- **Task requirements**
Begin at the top of the following data. Copy each line exactly until you have copied the line containing "Task: Open the Accounts menu".
################
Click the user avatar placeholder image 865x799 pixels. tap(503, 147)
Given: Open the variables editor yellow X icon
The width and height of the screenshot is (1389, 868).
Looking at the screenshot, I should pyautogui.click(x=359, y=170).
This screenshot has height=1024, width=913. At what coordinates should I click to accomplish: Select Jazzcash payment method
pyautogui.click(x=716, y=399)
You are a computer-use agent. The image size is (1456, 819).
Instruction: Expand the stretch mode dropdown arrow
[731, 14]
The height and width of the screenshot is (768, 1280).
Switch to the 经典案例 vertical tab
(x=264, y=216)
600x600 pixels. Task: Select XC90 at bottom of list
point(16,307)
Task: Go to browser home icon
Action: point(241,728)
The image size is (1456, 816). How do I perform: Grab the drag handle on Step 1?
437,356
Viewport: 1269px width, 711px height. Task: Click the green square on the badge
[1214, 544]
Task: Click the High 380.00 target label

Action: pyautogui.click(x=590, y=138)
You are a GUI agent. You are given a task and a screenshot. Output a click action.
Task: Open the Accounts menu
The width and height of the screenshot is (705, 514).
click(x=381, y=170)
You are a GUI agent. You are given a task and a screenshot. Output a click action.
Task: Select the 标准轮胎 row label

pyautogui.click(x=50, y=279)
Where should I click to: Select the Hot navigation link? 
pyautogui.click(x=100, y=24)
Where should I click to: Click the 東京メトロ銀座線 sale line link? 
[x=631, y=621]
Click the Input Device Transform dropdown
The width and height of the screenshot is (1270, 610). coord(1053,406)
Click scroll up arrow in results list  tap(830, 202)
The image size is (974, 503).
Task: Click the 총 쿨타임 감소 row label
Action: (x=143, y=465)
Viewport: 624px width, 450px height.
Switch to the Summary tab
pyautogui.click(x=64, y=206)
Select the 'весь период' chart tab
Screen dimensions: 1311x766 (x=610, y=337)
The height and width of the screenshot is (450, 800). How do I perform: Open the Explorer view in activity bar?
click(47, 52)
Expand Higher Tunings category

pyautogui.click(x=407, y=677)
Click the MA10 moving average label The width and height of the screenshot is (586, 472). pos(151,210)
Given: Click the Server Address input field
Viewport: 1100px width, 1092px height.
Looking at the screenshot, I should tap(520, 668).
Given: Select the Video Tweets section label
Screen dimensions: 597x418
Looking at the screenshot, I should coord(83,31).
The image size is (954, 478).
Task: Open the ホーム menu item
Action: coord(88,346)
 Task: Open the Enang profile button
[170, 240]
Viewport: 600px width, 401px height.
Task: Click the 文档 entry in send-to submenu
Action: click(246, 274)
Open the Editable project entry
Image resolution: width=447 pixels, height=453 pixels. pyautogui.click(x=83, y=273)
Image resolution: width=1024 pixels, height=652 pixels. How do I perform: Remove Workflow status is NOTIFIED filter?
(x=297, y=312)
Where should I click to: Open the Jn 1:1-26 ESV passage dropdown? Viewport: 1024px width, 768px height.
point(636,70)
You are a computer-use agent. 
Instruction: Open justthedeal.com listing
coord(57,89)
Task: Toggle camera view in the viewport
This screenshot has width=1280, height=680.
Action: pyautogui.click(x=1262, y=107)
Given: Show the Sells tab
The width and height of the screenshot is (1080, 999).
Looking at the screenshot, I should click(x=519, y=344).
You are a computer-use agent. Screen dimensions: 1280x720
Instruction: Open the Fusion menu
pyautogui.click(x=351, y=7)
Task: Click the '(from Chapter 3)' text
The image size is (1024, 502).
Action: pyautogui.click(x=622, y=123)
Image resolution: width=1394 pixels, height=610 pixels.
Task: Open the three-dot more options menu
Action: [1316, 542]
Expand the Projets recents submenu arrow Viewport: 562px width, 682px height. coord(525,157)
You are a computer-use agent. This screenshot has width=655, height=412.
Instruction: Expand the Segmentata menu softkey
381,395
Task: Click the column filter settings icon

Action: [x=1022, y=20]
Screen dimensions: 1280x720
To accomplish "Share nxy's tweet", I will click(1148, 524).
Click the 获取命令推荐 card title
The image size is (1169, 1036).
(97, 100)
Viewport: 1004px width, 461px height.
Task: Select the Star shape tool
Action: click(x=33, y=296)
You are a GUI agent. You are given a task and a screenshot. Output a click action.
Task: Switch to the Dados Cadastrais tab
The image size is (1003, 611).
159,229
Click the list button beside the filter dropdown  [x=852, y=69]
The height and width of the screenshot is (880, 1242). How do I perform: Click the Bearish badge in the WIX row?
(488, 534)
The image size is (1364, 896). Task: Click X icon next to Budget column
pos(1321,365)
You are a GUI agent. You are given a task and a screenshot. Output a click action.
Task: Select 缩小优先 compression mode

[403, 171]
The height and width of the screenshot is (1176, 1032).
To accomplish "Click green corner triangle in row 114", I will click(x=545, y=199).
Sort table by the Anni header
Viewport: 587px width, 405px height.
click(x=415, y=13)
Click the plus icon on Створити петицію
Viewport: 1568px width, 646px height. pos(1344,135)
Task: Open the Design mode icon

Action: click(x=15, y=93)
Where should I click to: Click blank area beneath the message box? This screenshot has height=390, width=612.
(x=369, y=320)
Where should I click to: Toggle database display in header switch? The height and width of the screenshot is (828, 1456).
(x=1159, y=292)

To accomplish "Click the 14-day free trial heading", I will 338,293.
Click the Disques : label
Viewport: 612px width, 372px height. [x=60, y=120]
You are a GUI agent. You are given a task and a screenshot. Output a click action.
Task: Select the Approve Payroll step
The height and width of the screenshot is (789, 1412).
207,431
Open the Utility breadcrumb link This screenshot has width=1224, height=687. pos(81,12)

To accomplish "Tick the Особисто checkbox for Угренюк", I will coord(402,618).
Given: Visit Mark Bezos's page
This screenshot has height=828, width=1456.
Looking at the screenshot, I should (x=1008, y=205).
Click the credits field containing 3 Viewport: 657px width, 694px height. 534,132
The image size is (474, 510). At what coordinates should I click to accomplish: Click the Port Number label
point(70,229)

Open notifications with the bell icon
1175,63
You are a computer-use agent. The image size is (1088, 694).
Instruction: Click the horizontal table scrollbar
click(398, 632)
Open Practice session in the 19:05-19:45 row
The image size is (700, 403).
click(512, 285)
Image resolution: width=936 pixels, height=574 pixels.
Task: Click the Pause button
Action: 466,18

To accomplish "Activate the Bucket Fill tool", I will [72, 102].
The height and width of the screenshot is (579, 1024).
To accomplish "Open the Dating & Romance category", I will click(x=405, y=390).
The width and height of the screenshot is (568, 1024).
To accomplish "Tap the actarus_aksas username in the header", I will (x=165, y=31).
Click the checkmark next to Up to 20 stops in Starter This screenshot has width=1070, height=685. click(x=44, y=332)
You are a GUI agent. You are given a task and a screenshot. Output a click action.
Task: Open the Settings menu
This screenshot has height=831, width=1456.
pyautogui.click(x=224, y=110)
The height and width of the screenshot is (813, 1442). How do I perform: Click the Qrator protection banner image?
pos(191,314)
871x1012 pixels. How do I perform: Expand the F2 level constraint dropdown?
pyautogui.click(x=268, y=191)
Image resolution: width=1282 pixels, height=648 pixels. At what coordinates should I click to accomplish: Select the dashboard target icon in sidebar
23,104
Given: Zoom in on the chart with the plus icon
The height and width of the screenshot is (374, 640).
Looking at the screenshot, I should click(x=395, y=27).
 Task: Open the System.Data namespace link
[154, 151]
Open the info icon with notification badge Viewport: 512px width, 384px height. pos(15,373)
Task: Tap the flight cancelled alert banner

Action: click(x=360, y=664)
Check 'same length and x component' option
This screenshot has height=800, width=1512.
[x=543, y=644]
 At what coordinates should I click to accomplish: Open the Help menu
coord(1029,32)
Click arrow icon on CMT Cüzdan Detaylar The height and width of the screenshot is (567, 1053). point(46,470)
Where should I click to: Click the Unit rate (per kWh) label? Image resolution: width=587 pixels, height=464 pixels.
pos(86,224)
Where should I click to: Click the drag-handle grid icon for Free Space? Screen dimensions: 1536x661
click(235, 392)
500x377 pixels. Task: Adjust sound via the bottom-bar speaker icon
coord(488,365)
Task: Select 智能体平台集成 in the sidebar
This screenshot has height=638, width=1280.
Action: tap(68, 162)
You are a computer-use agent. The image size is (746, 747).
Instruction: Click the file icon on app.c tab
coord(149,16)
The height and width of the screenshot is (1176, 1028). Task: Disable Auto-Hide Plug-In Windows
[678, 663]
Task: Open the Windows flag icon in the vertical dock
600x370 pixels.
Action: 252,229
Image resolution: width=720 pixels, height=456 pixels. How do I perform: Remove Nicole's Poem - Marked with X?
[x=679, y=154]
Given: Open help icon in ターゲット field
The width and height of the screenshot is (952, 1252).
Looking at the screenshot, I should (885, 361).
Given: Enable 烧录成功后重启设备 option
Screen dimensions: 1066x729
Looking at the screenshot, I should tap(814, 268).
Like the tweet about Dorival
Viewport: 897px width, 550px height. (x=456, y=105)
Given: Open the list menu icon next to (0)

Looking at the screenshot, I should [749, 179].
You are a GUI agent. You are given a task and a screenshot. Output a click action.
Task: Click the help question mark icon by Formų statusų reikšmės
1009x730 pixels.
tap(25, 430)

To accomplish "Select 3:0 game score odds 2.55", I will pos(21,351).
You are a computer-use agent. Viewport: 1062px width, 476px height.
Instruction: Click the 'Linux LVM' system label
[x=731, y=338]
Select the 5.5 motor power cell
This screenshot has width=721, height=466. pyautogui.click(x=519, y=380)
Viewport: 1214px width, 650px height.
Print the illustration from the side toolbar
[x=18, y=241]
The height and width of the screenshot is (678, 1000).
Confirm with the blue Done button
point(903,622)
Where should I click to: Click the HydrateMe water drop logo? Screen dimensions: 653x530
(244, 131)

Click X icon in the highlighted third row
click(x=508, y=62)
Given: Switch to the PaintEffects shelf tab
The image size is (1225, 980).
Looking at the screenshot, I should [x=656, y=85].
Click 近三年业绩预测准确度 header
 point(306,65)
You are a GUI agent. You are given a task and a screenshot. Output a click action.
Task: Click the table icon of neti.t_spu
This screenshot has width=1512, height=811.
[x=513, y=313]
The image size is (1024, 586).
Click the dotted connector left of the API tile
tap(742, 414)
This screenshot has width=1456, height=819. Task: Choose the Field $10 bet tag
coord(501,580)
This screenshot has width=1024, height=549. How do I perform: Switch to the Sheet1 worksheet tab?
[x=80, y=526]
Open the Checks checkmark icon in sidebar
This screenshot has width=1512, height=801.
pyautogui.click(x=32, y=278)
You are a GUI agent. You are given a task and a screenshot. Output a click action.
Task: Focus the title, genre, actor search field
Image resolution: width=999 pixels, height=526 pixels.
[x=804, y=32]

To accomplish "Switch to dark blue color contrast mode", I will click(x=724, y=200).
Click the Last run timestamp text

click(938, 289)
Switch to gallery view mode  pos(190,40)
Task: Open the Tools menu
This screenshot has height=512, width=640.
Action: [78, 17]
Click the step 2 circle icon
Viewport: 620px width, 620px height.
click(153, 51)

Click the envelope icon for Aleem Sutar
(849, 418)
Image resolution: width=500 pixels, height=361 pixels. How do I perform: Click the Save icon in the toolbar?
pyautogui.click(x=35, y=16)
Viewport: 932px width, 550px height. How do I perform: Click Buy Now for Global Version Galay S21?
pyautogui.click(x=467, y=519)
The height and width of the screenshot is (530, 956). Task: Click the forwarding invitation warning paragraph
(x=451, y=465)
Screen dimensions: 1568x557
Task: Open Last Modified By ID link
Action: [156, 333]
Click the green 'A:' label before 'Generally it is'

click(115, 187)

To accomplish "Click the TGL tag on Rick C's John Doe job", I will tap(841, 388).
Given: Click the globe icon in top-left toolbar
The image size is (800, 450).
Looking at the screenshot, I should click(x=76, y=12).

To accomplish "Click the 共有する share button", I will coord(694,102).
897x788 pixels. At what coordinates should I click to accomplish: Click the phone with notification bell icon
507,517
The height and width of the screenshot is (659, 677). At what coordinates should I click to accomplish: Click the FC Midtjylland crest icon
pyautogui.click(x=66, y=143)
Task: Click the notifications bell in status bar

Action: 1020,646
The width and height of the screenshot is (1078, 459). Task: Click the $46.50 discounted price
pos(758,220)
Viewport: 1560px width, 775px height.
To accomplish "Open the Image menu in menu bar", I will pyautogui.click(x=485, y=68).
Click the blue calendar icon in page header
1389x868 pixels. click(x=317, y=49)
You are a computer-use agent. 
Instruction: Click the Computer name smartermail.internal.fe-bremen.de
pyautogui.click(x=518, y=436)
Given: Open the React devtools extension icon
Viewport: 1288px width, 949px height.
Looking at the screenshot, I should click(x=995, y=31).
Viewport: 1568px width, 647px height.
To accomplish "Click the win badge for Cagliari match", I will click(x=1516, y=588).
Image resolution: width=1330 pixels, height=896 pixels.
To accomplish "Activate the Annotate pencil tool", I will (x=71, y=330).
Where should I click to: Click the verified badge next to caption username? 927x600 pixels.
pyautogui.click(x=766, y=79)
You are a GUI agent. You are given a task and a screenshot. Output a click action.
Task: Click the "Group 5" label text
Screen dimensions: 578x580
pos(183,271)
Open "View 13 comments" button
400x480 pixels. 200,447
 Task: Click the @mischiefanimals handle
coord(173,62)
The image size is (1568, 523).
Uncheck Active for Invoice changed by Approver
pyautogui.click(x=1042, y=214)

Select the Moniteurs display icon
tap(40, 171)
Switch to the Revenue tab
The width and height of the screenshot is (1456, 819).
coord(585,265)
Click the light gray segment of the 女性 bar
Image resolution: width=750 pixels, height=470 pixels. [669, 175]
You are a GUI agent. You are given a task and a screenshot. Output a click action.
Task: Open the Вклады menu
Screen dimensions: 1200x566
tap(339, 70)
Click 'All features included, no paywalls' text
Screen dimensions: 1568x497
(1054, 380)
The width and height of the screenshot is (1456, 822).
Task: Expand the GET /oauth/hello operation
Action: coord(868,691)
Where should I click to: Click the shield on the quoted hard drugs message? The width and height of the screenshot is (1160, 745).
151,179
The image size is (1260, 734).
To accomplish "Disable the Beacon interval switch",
################
- **Task output**
Click the user avatar placeholder image 865x799 pixels. tap(503, 147)
Given: Open the variables editor yellow X icon
The width and height of the screenshot is (1389, 868).
Looking at the screenshot, I should pyautogui.click(x=359, y=170).
This screenshot has height=1024, width=913. At what coordinates should I click to accomplish: Select Jazzcash payment method
pyautogui.click(x=716, y=399)
You are a computer-use agent. The image size is (1456, 819).
Instruction: Expand the stretch mode dropdown arrow
[731, 14]
The height and width of the screenshot is (768, 1280).
Switch to the 经典案例 vertical tab
(x=264, y=216)
600x600 pixels. Task: Select XC90 at bottom of list
point(16,307)
Task: Go to browser home icon
Action: point(241,728)
The image size is (1456, 816). How do I perform: Grab the drag handle on Step 1?
437,356
Viewport: 1269px width, 711px height. Task: Click the green square on the badge
[1214, 544]
Task: Click the High 380.00 target label

Action: pyautogui.click(x=590, y=138)
You are a GUI agent. You are given a task and a screenshot. Output a click action.
Task: Open the Accounts menu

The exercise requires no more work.